C’est tout l’art de Hou Hsiao- Hsien qui fait merveille ici , y ciselant avec une finesse infinie dans le même cadre , beauté des corps et du décor, poésie des évocations et envolées lyriques . Puis celles, qui , subtilement y font surgir la noirceur du poison destructeur au cœur de la beauté des apprences . Le superbe exemple en est fourni par le récit des amours de Wang ( Superbe, Tony Leung ) le haut focntionnaire et client officiel de la magnifique Rubis ( Michiko Hada) aussi séduisante qu’elle peut se montrer, exigeante et dépensière . Wang qui partage , auusi , son attrait et sa flamme avec Jasmine(Vicky Wei ), la pensionnaire d’une autre « maison des fleurs » , dont il est également amoureux. Il faut dire que leurs charmes respectifs des deux créatures , feraient fondre de désir , bien des prétendants . Et justement… l’un d’entr’eux va faire le forcing et arrivera à ses fins , engendrant l’ire de Wang et ses coléres destructrices de mobilier. Scène étonnante de violence jalouse, se déchainant chez ce haut fonctionnaire respectable et séduisan , perdant contôle.

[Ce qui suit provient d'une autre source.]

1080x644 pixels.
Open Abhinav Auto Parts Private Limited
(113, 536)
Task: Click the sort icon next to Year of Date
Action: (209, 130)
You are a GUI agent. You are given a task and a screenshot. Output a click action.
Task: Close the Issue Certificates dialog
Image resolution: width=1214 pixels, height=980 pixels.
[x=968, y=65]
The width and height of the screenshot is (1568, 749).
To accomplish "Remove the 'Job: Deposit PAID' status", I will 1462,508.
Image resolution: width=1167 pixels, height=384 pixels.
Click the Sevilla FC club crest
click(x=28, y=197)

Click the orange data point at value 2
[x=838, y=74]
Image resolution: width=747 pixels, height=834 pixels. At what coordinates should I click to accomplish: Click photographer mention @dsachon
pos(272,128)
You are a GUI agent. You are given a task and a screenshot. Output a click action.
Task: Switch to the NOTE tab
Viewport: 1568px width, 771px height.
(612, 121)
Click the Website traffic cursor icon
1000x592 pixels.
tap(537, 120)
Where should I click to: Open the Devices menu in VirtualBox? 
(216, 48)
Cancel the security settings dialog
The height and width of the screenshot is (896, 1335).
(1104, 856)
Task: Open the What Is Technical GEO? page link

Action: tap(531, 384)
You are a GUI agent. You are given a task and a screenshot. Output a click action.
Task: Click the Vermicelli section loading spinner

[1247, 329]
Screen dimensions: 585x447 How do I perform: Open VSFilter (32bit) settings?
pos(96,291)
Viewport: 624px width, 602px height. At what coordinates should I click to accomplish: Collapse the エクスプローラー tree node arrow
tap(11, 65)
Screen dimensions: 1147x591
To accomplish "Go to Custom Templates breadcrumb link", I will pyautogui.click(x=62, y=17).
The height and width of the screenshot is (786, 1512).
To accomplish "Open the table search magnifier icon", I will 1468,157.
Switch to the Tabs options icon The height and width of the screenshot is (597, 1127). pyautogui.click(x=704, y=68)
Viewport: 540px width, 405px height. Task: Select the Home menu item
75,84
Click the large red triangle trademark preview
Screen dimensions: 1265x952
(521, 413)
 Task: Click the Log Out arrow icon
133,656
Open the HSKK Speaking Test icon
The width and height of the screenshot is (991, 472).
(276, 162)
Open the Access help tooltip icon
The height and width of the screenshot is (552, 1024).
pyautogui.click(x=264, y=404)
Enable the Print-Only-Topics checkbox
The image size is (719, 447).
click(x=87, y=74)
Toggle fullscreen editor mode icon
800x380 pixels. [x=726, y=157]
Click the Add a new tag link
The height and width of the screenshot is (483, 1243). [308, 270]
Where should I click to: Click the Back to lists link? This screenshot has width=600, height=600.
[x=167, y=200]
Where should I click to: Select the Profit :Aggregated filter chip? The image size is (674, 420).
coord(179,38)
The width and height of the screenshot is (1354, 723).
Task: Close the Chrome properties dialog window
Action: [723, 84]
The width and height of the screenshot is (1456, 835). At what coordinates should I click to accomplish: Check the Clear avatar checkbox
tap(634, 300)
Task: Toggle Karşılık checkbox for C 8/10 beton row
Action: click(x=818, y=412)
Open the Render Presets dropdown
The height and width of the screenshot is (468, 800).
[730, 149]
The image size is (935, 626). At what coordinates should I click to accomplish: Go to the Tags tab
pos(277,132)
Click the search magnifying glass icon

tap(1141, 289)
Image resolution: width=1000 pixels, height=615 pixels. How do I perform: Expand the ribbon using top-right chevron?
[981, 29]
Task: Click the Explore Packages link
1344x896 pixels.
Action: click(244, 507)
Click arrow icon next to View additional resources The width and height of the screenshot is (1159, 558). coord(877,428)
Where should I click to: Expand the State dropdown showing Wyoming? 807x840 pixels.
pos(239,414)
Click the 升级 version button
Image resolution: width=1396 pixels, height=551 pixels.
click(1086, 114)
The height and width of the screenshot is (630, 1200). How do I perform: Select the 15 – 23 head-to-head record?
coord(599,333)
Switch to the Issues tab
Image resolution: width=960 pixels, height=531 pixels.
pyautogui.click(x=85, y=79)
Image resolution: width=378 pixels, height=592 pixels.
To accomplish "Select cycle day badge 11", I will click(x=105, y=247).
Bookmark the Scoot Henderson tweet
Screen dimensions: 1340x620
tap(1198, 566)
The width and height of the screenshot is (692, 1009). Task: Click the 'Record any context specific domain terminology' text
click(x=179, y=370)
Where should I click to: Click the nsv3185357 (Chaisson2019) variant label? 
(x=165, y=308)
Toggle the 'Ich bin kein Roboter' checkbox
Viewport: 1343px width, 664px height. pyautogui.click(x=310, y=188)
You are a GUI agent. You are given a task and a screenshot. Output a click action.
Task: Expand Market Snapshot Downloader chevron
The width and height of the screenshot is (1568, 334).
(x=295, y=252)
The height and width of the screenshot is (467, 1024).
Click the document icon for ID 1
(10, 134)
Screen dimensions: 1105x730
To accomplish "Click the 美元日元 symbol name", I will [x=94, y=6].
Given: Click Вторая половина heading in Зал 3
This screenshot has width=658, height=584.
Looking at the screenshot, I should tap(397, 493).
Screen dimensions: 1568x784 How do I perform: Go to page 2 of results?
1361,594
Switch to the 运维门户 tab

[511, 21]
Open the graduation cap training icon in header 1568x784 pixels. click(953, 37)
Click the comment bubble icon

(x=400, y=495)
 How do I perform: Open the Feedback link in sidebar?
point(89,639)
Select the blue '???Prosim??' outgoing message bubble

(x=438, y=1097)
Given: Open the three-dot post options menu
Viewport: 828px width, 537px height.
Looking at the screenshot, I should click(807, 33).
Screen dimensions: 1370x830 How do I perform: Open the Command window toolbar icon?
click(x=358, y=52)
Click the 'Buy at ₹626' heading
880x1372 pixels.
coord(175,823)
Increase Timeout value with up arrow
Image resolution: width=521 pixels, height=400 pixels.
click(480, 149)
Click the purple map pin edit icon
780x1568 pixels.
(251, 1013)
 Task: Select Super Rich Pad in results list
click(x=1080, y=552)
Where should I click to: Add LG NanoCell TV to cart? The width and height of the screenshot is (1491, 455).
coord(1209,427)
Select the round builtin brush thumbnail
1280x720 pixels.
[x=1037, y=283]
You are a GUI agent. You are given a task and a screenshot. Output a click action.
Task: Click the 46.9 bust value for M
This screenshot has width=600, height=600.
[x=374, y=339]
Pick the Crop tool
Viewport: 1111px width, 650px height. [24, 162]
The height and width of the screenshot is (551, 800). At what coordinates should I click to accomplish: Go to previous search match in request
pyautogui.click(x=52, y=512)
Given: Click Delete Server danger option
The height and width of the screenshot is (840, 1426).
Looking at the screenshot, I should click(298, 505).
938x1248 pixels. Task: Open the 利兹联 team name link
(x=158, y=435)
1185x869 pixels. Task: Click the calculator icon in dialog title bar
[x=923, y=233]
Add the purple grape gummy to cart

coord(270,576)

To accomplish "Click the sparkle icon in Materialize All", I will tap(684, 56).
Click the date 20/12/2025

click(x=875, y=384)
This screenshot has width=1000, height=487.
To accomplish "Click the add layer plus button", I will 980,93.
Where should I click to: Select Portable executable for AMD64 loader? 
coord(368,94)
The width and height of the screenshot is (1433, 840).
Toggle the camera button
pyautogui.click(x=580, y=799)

Et d’autant plus futieux, que son rival est un jeune cousin , qu’il a introduit dans les lieux !. La déprime de Wang et sa violence complétée par la dramaturgie qui s’y inscrit admirablemenr , portraitise ces lieux des plaisirs de jadis par sa mise en images époustouflante de beauté et de poésie réunies, procurant un plaisir immense dont on savoure chaque instant de chaque plan, dont la rythmique nous fait basculer vers le voyage d’une contemplation visuelle vous emportant dans son tourbillon qui vous enveloppe, et vous entraîne dans ses arcanes. On vibre , on est scotchés à l’écran. Difficile de résiter ! , comme le relève Bertrand Bonnello : « du point de vue plastique ce film est hallucinant . Son rythme hypnotise.. » . Ce dernier , fan du cinéaste s’est inspiré de cette « beauté plastique » , pour l’insuffler à son : l’Appolonide : souvenirs de la maison close ( 2011 ) dont le beauté formelle de son regard sur le « théâtre » de la prostitution, est dans la lignée et digne du maître …
(Etienne Ballérini)
LES FLEURS DE SHANGHAI de Hou Hisoa-Hsien – 1996 – durée 130 Minutes –
AVEC : Tony Leung, Michéle Reis, Carina Lau, Michiko Hada, Jack Kao, Vicky Wei…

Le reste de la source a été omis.